To climb uphill, desi startups seek level fieldgbs17
NEW DELHI: The controversial demand for a “level playing field” for Indian startups was raised once again, with two of the country’s top entrepreneurs stating that regulatory parity was a must in order for domestic ventures to grow and innovate.
“We have the opportunity to build great Internet companies from India, but we need to create a fair playing field. If we are able to create that level playing field, Indian companies will have significant advantages,” said Sachin Bansal, executive chairman of Flipkart, the country’s largest ecommerce company.
Amazon India head Amit Agarwal, one of Bansal’s fellow panelists at the discussion on ‘Winning the Online Race’ at the Global Business Summit, responded by saying the local operation was a fully Indian entity.
“I just want to reiterate that Amazon (India) is a company incorporated in India, domiciled here. It follows all mandated laws, such as two-factor authentication, and pays service tax as well,” he said.
The others on the panel were Paytm founder Vijay Shekhar Sharma, MakeMyTrip CEO Deep Kalra, Temasek India co-head Ravi Lambah and BookMyShow CEO Ashish Hemrajani.
Bansal was supported by Kalra of Nasdaq-listed MakeMyTrip, India’s largest online travel agency.
“I’m totally with Sachin on the level playing field.
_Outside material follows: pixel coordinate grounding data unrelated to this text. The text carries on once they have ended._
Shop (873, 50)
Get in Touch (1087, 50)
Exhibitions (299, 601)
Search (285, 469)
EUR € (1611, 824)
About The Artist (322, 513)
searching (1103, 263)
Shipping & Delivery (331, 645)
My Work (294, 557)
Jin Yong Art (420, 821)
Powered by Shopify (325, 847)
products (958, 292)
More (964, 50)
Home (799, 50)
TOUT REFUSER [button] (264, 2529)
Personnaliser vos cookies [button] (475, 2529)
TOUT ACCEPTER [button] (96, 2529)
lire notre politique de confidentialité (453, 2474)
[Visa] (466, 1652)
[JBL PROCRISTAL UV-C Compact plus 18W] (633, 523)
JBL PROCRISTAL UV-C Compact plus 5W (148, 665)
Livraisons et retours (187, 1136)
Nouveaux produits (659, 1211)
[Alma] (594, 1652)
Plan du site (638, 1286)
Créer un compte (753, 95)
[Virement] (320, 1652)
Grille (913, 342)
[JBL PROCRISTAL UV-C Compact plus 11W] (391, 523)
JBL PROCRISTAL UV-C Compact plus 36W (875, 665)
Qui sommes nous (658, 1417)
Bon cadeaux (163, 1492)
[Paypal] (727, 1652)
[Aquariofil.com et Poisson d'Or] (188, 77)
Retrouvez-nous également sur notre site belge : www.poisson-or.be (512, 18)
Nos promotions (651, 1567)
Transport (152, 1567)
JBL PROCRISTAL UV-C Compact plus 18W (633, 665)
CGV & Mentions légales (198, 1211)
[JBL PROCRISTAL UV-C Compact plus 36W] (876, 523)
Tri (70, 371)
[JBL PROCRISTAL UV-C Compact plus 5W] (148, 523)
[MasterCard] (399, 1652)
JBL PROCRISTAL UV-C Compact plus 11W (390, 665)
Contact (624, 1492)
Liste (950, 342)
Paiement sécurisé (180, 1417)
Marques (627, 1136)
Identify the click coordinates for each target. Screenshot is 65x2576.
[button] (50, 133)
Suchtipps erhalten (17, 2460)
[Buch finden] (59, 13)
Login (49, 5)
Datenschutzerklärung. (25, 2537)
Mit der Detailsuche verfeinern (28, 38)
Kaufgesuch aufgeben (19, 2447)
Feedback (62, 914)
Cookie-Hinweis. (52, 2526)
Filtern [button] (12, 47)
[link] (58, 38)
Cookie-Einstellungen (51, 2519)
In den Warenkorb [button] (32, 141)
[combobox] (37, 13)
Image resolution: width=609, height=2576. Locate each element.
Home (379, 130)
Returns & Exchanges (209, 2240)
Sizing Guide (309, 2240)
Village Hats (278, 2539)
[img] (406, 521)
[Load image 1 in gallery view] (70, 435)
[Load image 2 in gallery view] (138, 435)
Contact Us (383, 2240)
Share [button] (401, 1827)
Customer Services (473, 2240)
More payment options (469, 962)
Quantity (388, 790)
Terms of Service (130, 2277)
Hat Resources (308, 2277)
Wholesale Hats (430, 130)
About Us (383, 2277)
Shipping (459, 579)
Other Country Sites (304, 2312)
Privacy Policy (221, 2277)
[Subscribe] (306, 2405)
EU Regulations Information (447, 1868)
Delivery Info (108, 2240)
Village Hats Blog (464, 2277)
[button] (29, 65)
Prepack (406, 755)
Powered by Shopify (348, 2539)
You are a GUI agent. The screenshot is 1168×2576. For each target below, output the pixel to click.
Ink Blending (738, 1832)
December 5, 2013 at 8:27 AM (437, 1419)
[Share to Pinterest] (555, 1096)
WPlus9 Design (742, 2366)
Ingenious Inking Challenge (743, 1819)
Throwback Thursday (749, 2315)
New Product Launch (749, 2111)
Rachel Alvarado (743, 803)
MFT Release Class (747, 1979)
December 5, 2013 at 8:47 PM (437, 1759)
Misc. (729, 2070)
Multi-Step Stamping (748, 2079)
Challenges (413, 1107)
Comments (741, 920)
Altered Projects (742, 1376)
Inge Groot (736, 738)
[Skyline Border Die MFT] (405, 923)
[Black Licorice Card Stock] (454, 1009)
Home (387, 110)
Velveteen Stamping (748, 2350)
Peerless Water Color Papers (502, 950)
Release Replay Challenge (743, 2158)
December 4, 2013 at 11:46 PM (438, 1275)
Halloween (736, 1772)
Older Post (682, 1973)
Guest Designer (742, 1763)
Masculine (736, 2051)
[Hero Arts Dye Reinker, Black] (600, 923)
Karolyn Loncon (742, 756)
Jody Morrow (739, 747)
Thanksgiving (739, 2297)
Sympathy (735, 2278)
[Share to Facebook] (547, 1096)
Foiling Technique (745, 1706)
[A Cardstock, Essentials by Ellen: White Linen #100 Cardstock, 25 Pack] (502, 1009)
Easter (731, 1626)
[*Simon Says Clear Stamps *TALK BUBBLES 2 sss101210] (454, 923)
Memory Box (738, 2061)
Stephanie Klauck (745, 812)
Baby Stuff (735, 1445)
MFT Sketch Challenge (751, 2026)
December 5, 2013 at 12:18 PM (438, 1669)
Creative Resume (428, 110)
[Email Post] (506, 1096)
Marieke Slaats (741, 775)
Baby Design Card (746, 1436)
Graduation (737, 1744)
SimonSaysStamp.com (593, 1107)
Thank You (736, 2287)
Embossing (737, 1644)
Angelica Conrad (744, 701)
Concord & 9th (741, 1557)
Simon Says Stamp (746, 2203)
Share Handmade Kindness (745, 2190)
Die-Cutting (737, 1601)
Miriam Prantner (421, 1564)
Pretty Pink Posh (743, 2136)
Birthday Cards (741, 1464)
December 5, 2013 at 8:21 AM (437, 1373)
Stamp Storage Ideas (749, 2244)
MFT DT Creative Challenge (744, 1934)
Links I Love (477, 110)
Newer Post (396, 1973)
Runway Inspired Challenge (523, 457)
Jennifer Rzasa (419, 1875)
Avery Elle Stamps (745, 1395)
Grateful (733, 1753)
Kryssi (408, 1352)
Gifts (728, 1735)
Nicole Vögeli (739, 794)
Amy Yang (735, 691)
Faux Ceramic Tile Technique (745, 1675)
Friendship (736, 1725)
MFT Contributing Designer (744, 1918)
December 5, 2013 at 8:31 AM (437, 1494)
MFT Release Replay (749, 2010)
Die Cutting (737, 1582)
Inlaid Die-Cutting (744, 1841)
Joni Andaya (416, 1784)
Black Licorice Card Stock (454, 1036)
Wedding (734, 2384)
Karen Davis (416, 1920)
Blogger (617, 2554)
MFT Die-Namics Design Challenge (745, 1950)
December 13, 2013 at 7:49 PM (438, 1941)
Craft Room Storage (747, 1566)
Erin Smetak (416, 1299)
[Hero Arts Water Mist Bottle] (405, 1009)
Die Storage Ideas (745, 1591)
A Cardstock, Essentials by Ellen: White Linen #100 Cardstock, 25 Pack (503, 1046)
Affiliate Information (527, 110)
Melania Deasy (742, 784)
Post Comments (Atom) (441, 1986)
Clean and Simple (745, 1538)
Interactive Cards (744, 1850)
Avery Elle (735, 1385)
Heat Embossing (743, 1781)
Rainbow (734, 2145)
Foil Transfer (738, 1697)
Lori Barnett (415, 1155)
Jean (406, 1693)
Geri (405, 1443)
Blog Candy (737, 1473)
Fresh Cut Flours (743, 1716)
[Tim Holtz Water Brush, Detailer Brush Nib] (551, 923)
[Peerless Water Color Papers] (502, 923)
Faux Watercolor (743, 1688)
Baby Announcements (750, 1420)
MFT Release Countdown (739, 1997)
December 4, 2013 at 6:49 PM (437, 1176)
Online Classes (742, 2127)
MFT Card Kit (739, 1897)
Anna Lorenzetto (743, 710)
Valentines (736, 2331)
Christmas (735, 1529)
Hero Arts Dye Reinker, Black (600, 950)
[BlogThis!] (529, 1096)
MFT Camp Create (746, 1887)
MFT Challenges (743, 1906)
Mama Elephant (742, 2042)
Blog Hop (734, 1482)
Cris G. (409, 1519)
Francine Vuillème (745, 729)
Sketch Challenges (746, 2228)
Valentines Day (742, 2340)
Foreign companies do need to fulfil conditions, like two-factor authentication. There are companies who do not have to pay service tax, because they are not domiciled in India. Their servers and legal entities are somewhere else, but they are servicing Indian customers,” Kalra said.
This isn’t the first time Bansal has sought policies favouring homegrown ventures. In December, he and Ola founder Bhavish Aggarwal had called for protectionist support from the government against US Internet giants Amazon and Uber, respectively. Aggarwal had accused overseas companies of using India as a “capital dumping ground”.
At the time, the two poster boys of the Indian startup ecosystem defined their battle as one in which capital played the most important part and not innovation, implying that the US companies were burning cash in a price war.
While both Flipkart and Ola still occupy the top spots in their respective industries, they continue to face significant challenges from their US-based rivals, which have gained market share at a much more rapid pace in spite of entering much later.
Amazon has continued to double down on India, which it has identified as a key geography for growth outside its home market of the US and Europe.
In December, it invested Rs 2,010 crore in its main Indian unit, marking the single largest capital infusion so far as it bids to dislodge market leader Flipkart from its perch atop one of the world’s fastest-growing markets for online retail.
Separately, Flipkart is in talks to seal a funding round of up to $1.5 billion. US-based eBay and China’s Tencent are the frontrunners in the transaction that could make the Indian arm of the American online marketplace a part of the Bengaluruheadquartered online retailer.